The Health Insurance Portability and Accountability Act (HIPAA Public Law 104-191) was signed into law in 1996 to provide better portability and accountability. Administrative Simplification standards and resulting rules will have a significant impact on you and health care organizations. As required by Congress in HIPAA, the standards cover health plans, health care clearinghouses, and those health care providers who conduct certain financial and administrative transactions electronically.
Compliance with HIPAA Standards for Electronic Transactions is required by October 16, 2002 or October 16, 2003 if you have filed for an extension. You can consult the US Department of Health and Human Services for more information concerning the EDI and other requirements related to HIPAA.
The Administrative Simplification provisions cover:
- Electronic Transactions
- Unique Identifiers
- Code Sets
Listed below are the mandatory Transaction Standards and codes sets as outlined in the Health Insurance Portability and Accountability Act of 1996 (HIPAA)

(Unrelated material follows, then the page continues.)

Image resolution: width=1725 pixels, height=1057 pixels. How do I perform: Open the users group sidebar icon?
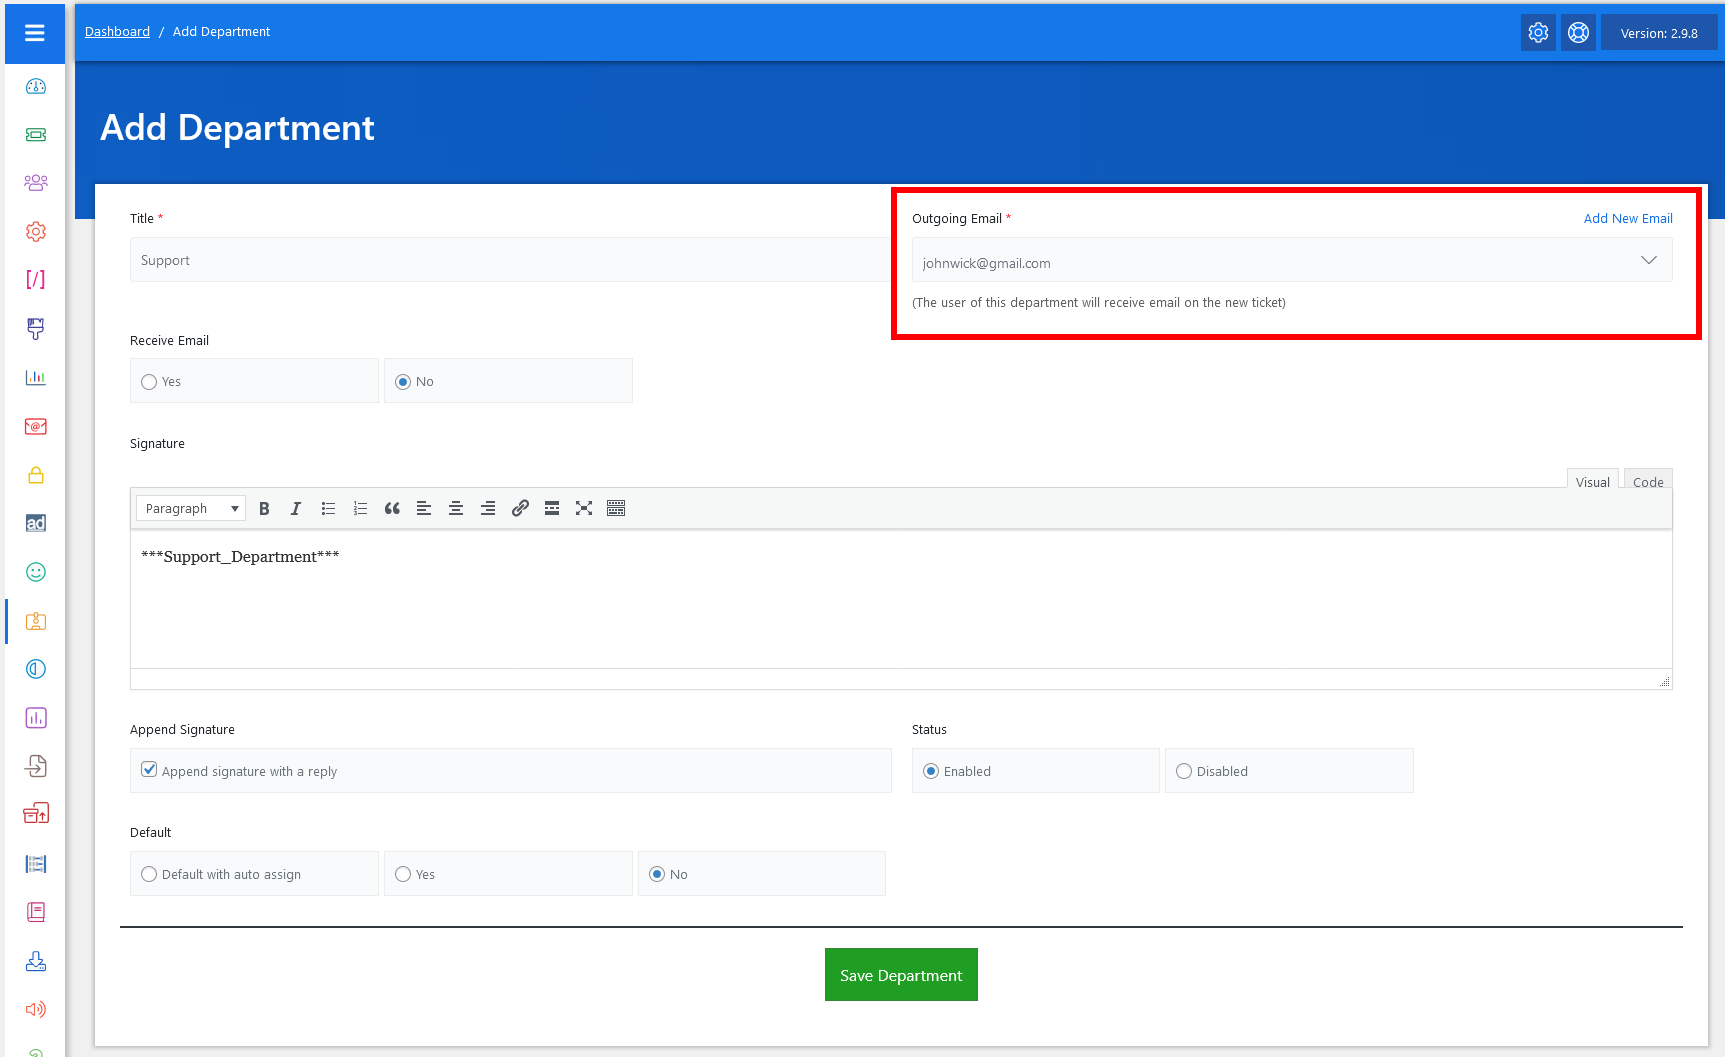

- ASC X12N 837-Health Care Claim: Dental
- ASC X12N 837-Health Care Claim: Professional
- ASC X12N 837-Health Care Claim: Institutional
- ASC X12N 270/271-Health Care Eligibility Benefit Inquiry and Response
- ASC X12N 278-Health Care Services Review / Request for Review and Response
- ASC X12N 276/277 Health Care Claim Status Request and Response
- ASC X12N 834-Benefit Enrollment and Maintenance
- ASC X12N 835-Health Care Claim Payment/Advice
- ASC X12N 820-Payroll Deducted and Other Group Premium Payment for Insurance Products
X12 Standards are required for all HIPAA transactions except for pharmacy claims. In that case, standards developed by the National Council for Prescription Drug Programs (NCPDP) have been adopted.